In 1995 maakte Ohler voor het eerst naam met een thriller die hij als hypertekst op het internet had gezet. Speurneus van dienst was Maxx Rutenberg, een detective uit New York. Ohler zelf is ook een eersteklas detective. Hij werkt zich zorgvuldig door archieven, ontcijfert onleesbare handschriften, houdt leugens en halve waarheden tegen het licht en waagt zich pas aan een mening nadat hij alle interpretaties, opvattingen en speculaties op een rij heeft gezet. Ongemeen fascinerend is zijn analyse van de symbiotische werkrelatie tussen Adolf Hitler en Theodor Morell. Hoewel die verhouding al ettelijke malen onder de loep is genomen, weet Ohler voor het eerst werkelijk tot de slaafse, welhaast diabolische wederzijdse afhankelijkheid van de Führer en diens lijfarts door te dringen. En aangezien Ohler een razend knap verteller is, krijgt het verhaal tevens een zelden geziene plasticiteit en pittigheid. Als hij bijvoorbeeld de opmars in mei 1940 van het Duitse leger door de Belgische Ardennen beschrijft, rijdt de lezer mee boven op de ratelende Panzers die in razende vaart naar de Kanaalkust bij Duinkerken denderen.
Dat neemt niet weg dat Ohler zelden of nooit vergeet dat hij wetenschappelijk geschoorde bewijzen op tafel moet gooien. Eén enkele keer valt hij uit zijn rol als hij zich voor enkele titels van hoofdstukken woordspelingen permitteert. Sieg High. Tijd is meth. Flying High. High Hitler. Grappig? Eerder ongepast. En één keer ondermijnt hij zijn visie op de geschiedschrijving wanneer hij het Halt-Befehl van de Führer met quasi zekerheid toeschrijft aan de morfineroes van Hermann Göring. Göring, stafchef van de Luftwaffe en vertrouweling van Hitler, kon sinds hij bij de mislukte coup in München in november 1923 door een kogel in zijn buik was getroffen, niet meer zonder pijnstillende middelen. Op 22 mei 1940 stonden de Duitse tanks voor Duinkerken.

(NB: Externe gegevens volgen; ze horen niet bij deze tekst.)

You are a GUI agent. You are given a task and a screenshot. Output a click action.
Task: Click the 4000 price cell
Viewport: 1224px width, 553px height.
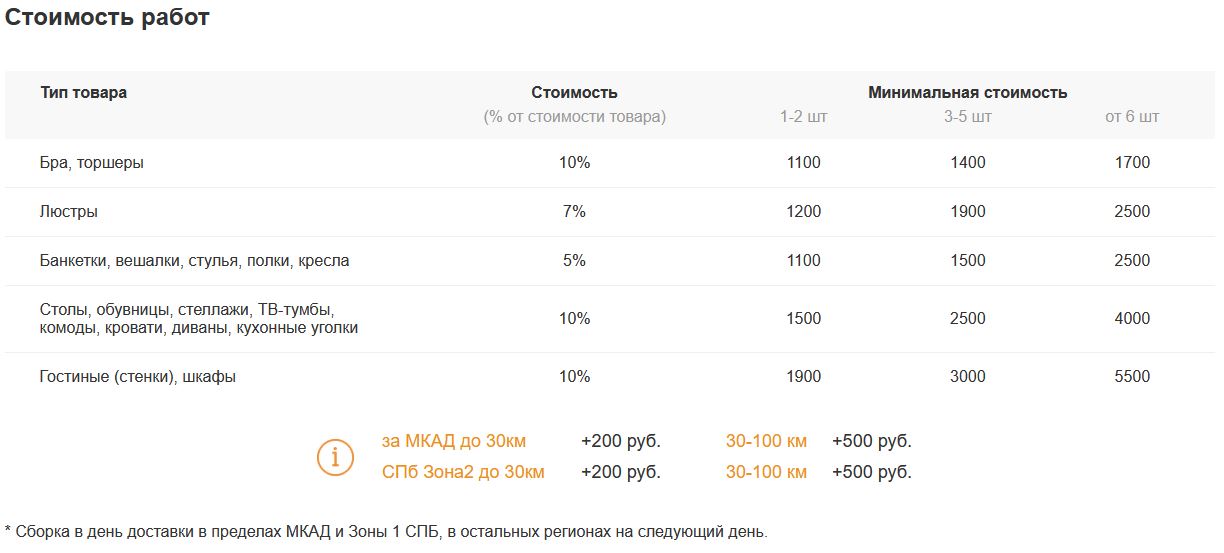click(1132, 319)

Het Britse Expeditieleger en ettelijke divisies van het Franse leger zaten als ratten in de val. Maar tot de opperste verbazing (en woede) van Panzergeneraal Guderian beval de Führer dat de tanks halt moesten houden. Waarom?
Zeventig jaar lang al breken historici zich over deze strategische blunder het hoofd. Ohler beweert nu dat Göring, die zich die morgen zoals elke morgen een morfineshot had toegediend, ‘met zijn in zalige opiatenroes verkerende brein’ de Führer ervan had weten te overtuigen dat de vijandelijke troepen door de Luftwaffe alleen konden worden vernietigd. Hitler stemde toe. Maar had hij zich werkelijk laten ompraten door het door morfine gedreven enthousiasme van de chef van de luchtmacht? Had zijn beslissing niet eerder te maken met zijn diepgewortelde wantrouwen van de Wehrmacht? Als Guderian c.s. te populair werden, zouden ze het beeld van Hitler als strategisch genie wel eens uit elkaar kunnen doen spatten. Het raadsel van het Halt-Befehl blijft hoe dan ook overeind.
Drugs in het Derde Rijk is voortreffelijk gedocumenteerd en met een haast filmische kracht in beeld gebracht. Tot nu toe ontbrak een volledig overzicht van de invloed van verdovende middelen op zowel de politiek van de nationaalsocialistische staat als het verloop van de Tweede Wereldoorlog. Norman Ohler heeft die leemte glansrijk opgevuld.
Norman Ohler, Drugs in het Derde Rijk, Uitgeverij Luitingh-Sijthoff, 2016, 385 blz., €19,99. Vertaald door Roelof Posthuma.
Recensie door Joseph Pearce
Deze tekst verscheen eerst in de boekenbijlage van De Morgen.